Cuenta una tradición muy posterior que la madre de Jesús murió en su exilio de Éfeso, lugar de donde, según se dice, salió luego el cuarto evangelio. Sin embargo, no hay ninguna indicación de que el «discípulo amado» atendiera a la madre de Jesús hasta el final de sus días. Según el doctor Schonfield, probablemente el cuarto evangelio no fue redactado en Efeso, sino sólo revisado y modificado por un anciano griego de allí, el cual procuró ajustarlo a sus propias ideas.[15]
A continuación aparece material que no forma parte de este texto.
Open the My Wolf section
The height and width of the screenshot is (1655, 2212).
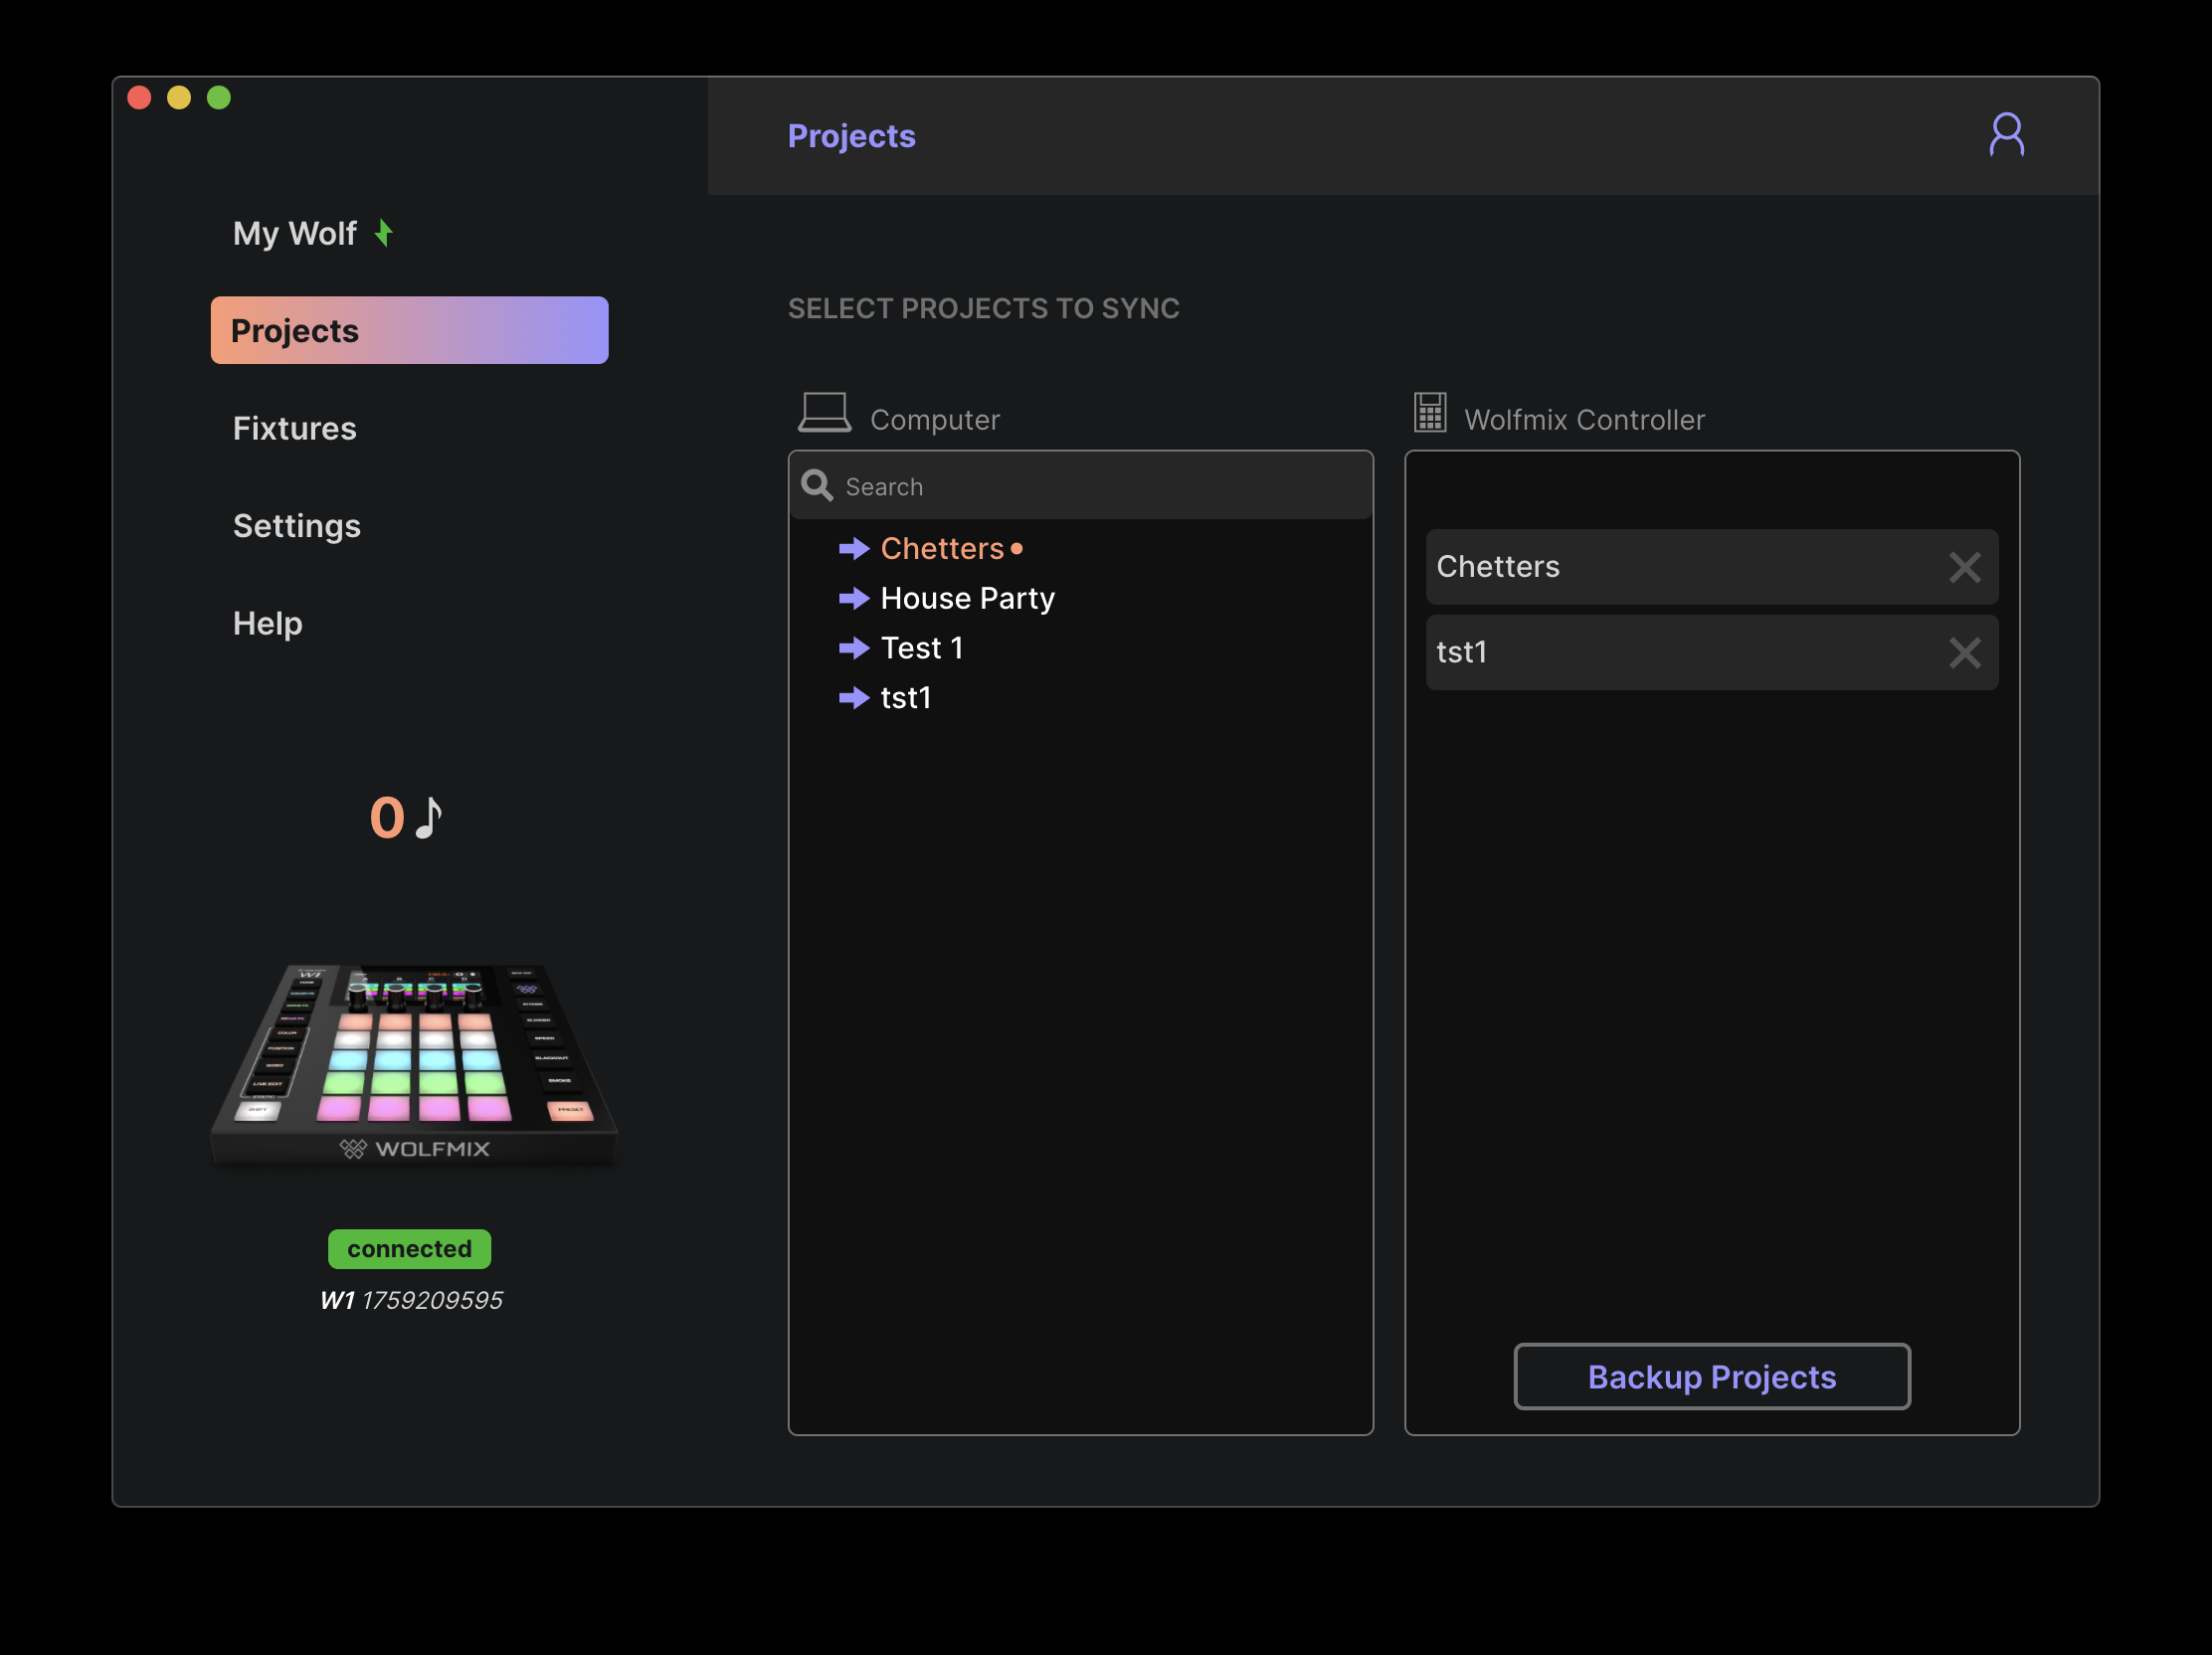coord(294,233)
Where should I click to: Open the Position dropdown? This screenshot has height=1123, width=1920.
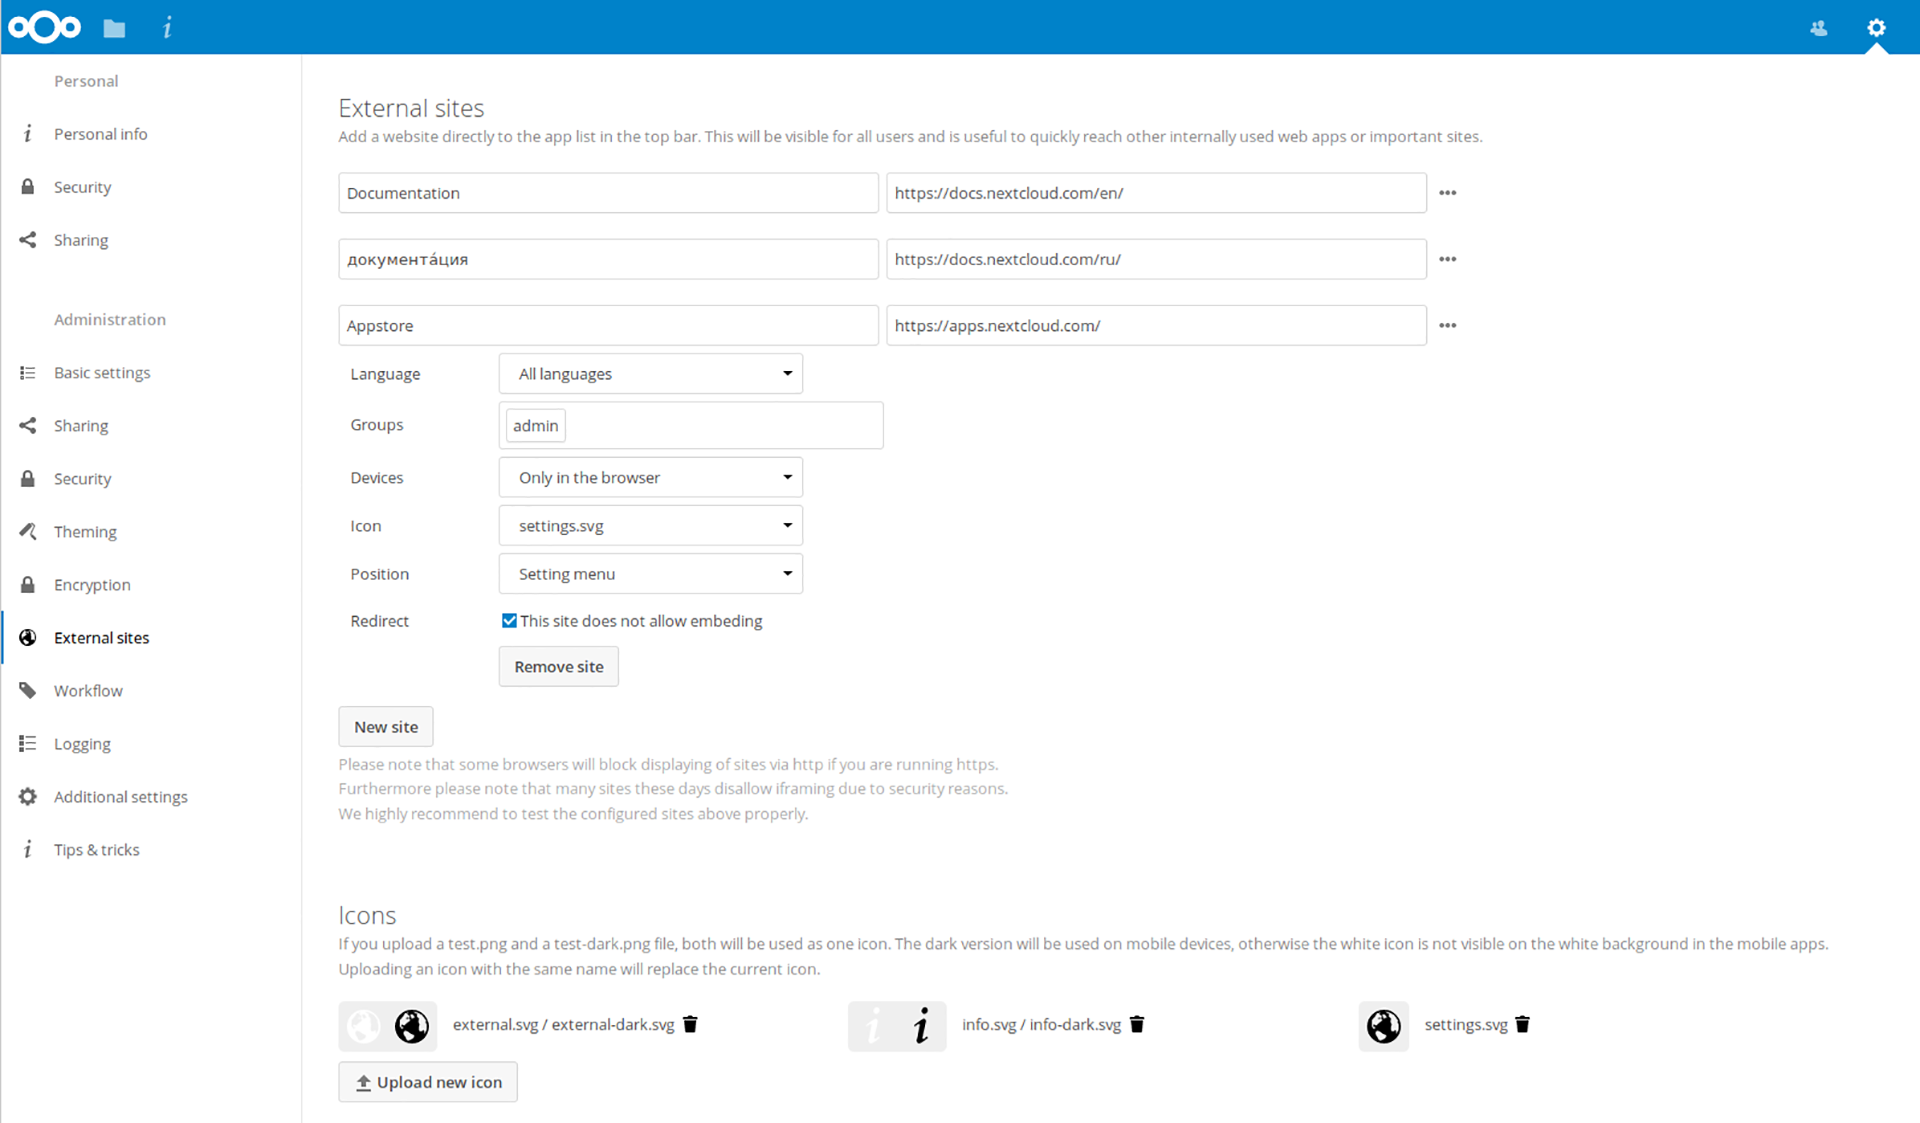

Si el «discípulo amado» no fue a Éfeso, ¿qué se hizo de él? Si él y Lázaro eran una misma persona, es posible responder a esta pregunta, pues la tradición es muy explícita en lo que hace a la suerte de Lázaro. Según la tradición, así como ciertos autores de la Iglesia primitiva, Lázaro, la Magdalena, Marta, José de Arimatea y varias personas más fueron transportadas en barco hasta Marsella.[16] Se supone que en dicho lugar José fue consagrado por san Felipe y enviado a Inglaterra, donde fundó una iglesia en Glastonbury. Sin embargo, Lázaro y la Magdalena se quedaron en la Galia. La tradición afirma que la Magdalena murió en Aix-en-Provence o en Saint Baume, y Lázaro en Marsella después de fundar el primer obispado de dicho lugar. Se dice que uno de sus compañeros, san Maximino, fundó el primer obispado en Narbona.
Si Lázaro y el «discípulo amado» fueran la misma persona, tendríamos la explicación del hecho de que desaparecieran conjuntamente. Al parecer, Lázaro, el verdadero «discípulo amado», desembarcó en Marsella junto con su hermana, la cual, como afirma luego la tradición, llevaba consigo el Santo Grial, la «sangre real». Y da la impresión de que las medidas para facilitar su fuga y exilio las tomó el propio Jesús, junto con el «discípulo amado», al final del cuarto evangelio.